Monday

The Next World War

With people like Newt Gingrich announcing the beginning of World War III, the current conflict in the Middle East deserves at least some comment.

Let us for a moment concede that World War III is real. None the less, the interpretation of the conflict that America’s Republicans advance is all backwards and upside down.

What we are seeing is not the “Islamo-Fascists” against the “Free World.” These terms themselves are devoid of content; the vocabulary is purely persuasive rather than descriptive.

Fascists evil. Terror bad. Islamists wrong.

Freedom good. War necessary. America great.

Ya, ya, we all get it already.

The forces arrayed against the United States Government certainly do reject the “U.S. model,” but this rejection has very little to do with rejecting the values that supposedly define us. For some time now, our politicians have paid lip service to the values of market capitalism and representative democracy while increasing the role of the state both at home and abroad in allocating resources and directing economic activity. The state does these things poorly, and as a result, most of the world has stayed poor.

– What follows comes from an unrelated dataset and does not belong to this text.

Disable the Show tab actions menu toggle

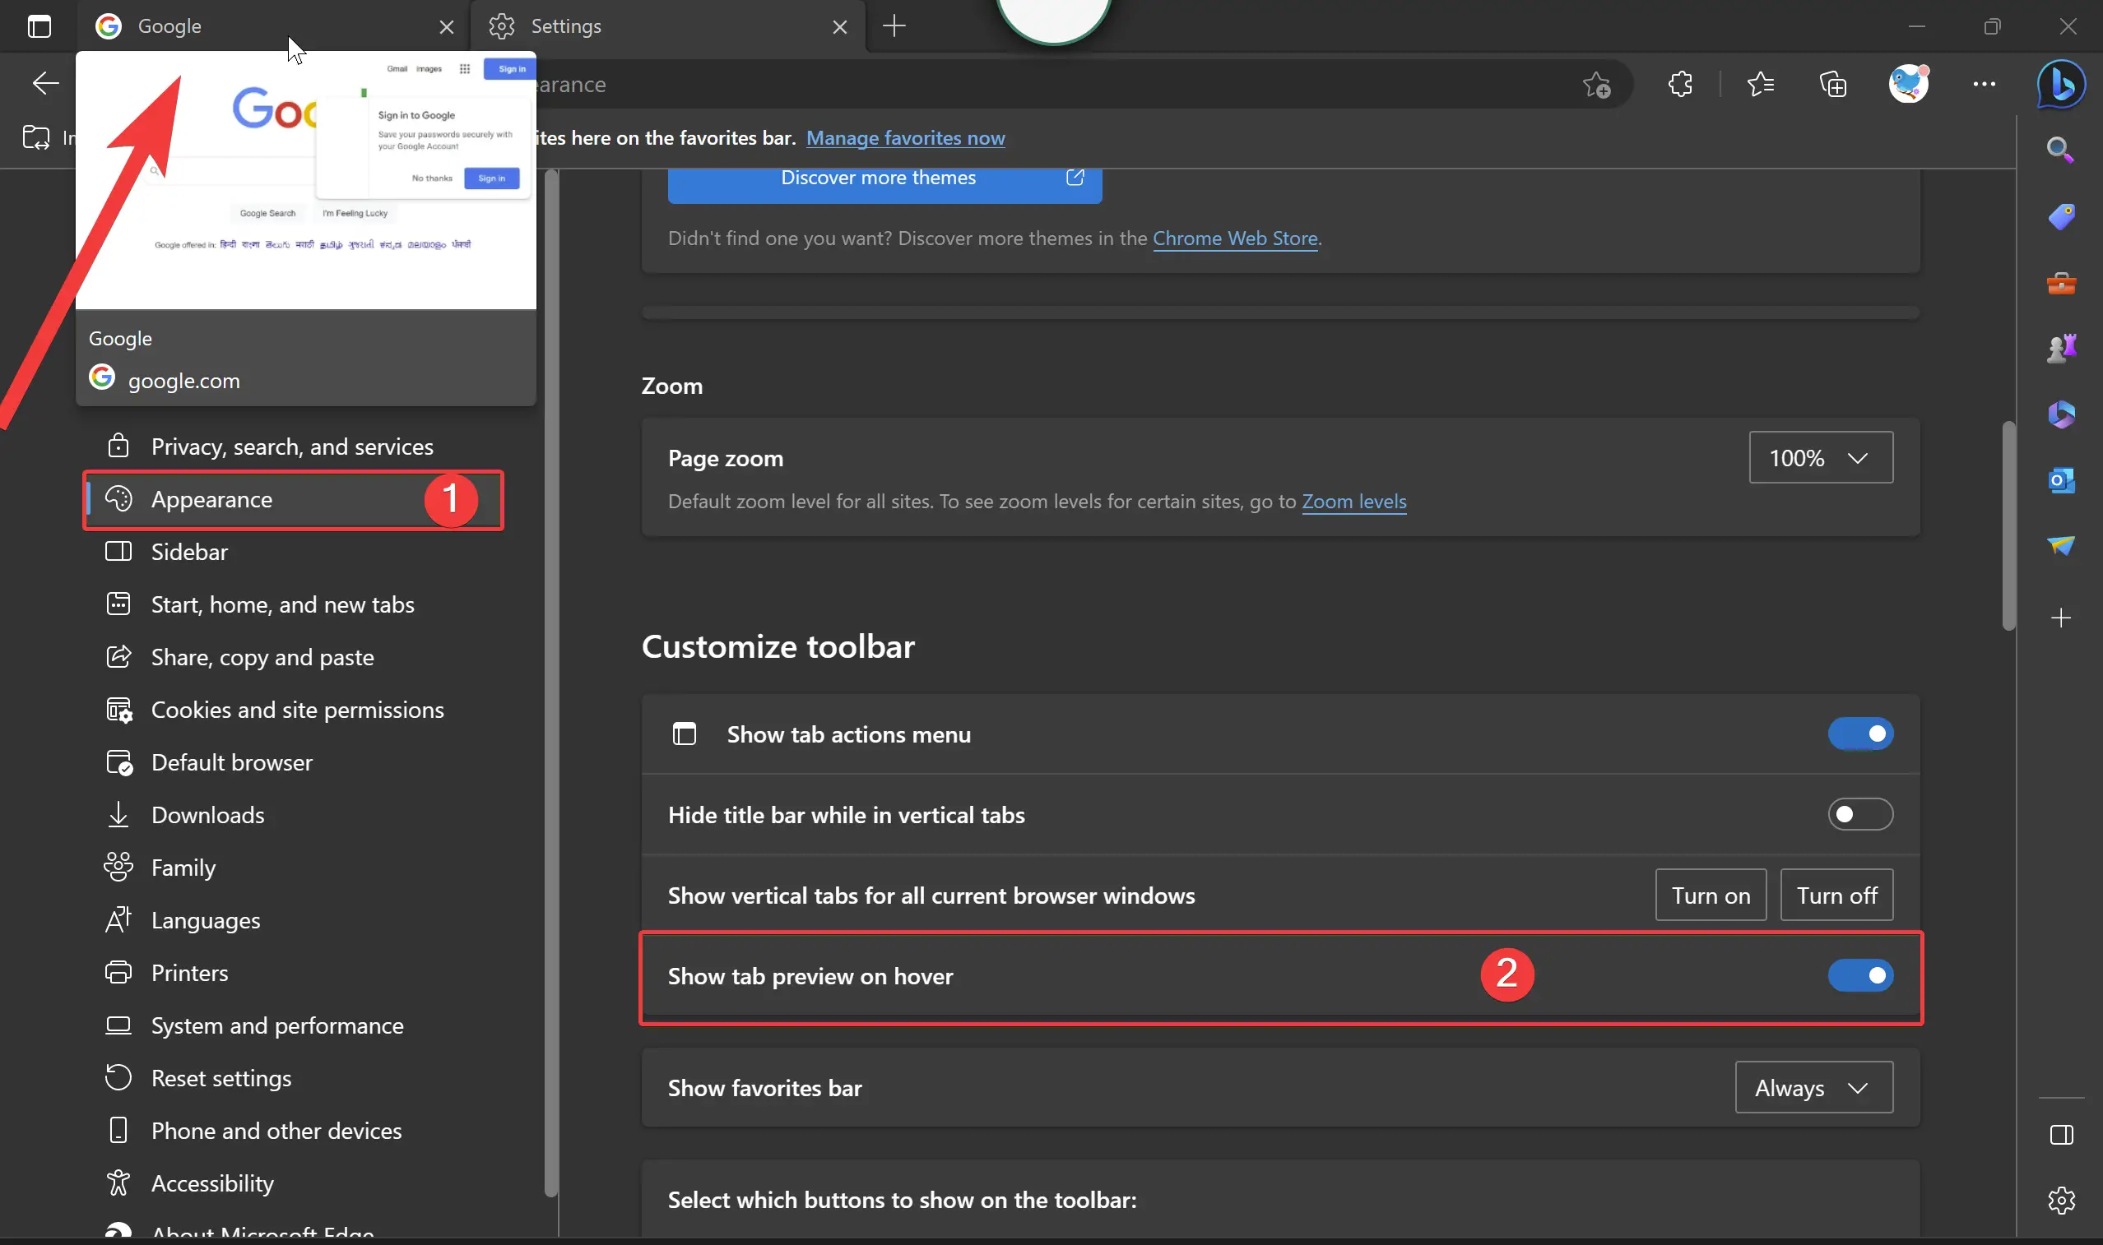tap(1860, 734)
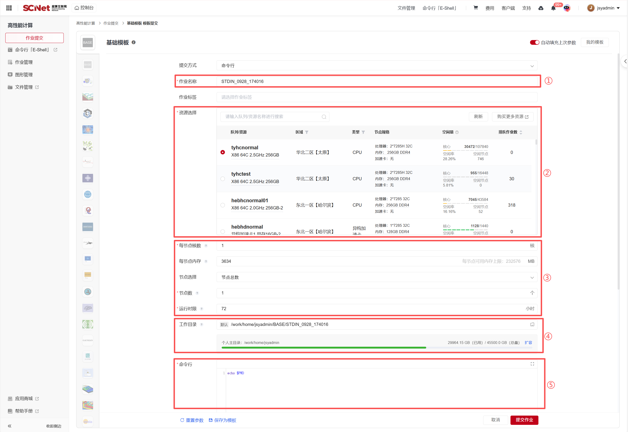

U.S. policy both assumes and attempts to create stable and sovereign states with fixed borders and the capacity to control their territory. These states are viewed as the only legitimate intermediaries between the populations they represent, the only legitimate conduits for goods and services, the eyes, ears, and voices of the people. This view has been bypassed by reality. The world is increasingly integrated and interdependent despite the best efforts of nationalists everywhere to maintain the provincial system that they inherited.

The statist/nationalist bent that infects the U.S. policy community is incompatible with true freedom because it implies that there is a legitimate role for the state in restricting the flow of goods, people, and ideas. The state as we know it is conservative and repressive by definition. Its employs violence and coercion as it sees fit, and maintains itself as sovereign to the exclusion of other goals.

U.S. policy is schizophrenic because it claims to want both strong states and individual rights. The tension between these goals is evident in the history of our policy toward the developing world.

We have toppled stable sovereign states because they were not sufficiently free, yet for decades we refused to approve of freedom-augmenting reforms across the developing world because they might have upset the highly profitable status-quo.

This is a vulnerable and hypocritical position. The problem as I see it is not that the “U.S. model” is under siege. In fact, our foreign and domestic policy demand immediate reform. Rather, the problem is that the opposition so far has come from the wrong direction.

The most serious and dedicated critics of U.S. policy in the modern world believe that the problem with the U.S. model is not that it advocates structures that are inimical to human freedom. Rather, they criticize it on the grounds that it does not permit the sort of centralized command and control they deem necessary to overcome poverty and resist foreign influence. They see the strengthening of the nation state, the augmentation of its ability to coerce its citizens and mediate their interaction with the outside world, as the objective of their resistance to the U.S.

The hyper-nationalists have dominated the world stage in part because their tactics and rhetoric are hyper-dramatic (martial parades, fiery speeches, and shiny new government programs). Unfortunately for the vast majority of humankind, the humanists of the world have been asleep at the wheel, unwilling since the 1960’s to say anything truly radical and unable to frame their objections in terms that capture the imagination of the silent majority. Unless we humanists wake up and make ourselves heard, the nationalists may succeed in carving up the globe once again.

This all too seductive path is one of ignorance, war, and decline. The current international order is dysfunctional and will be reformed or replaced one way or another, but we must decide now if we will push forward with the integration of the world or fall back into the comfortable and deadly provincialism that dominated for some many millennia. This is the next World War, and we are losing it already.